Tomasi Alosio
- Full name: Tomasi Alosio Logotuli
- Born: 26 January 1992 (age 34) Samoa
- Height: 185 cm (6 ft 1 in)
- Weight: 92 kg (203 lb; 14 st 7 lb)
- School: St. Patrick's College Silverstream

Rugby union career
- Position(s): Wing, Fullback

Senior career
- Years: Team / Apps / (Points)
- 2015, 2021: Wellington / 19 / (20)
- 2022–2023: Moana Pasifika / 3 / (5)
- 2022–2023: Tasman / 10 / (5)
- Correct as of 7 October 2023

International career
- Years: Team / Apps / (Points)
- 2021–2022: Samoa / 7 / (5)
- Correct as of 7 October 2023

National sevens team
- Years: Team /  / Comps
- 2015–2020: Samoa Sevens /  / 45
- Correct as of 2 September 2022

= Tomasi Alosio =

Samoan rugby union player

Tomasi Alosio Logotuli (born 26 January 1992) is a Samoan rugby union player. He plays on the wing or as fullback.

==Career==
He was named in the Moana Pasifika squad for the 2022 Super Rugby Pacific season.

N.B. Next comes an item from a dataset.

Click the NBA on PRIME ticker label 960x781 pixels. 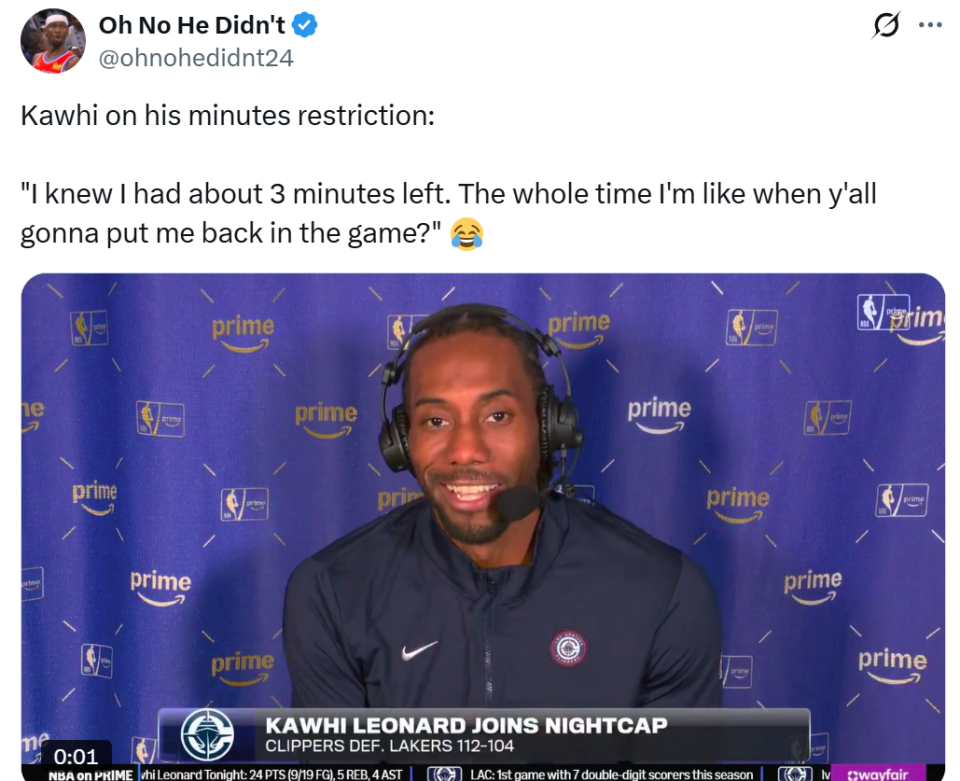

He also represented in the 2015 ITM Cup and the 2021 Bunnings NPC.

Alosio is a Samoa international having made his debut in 2021 against Tonga, having previously represented Samoa at rugby sevens, playing over 200 games between 2015 and 2020.

Alosio was named in the Tasman Mako squad for the 2022 Bunnings NPC.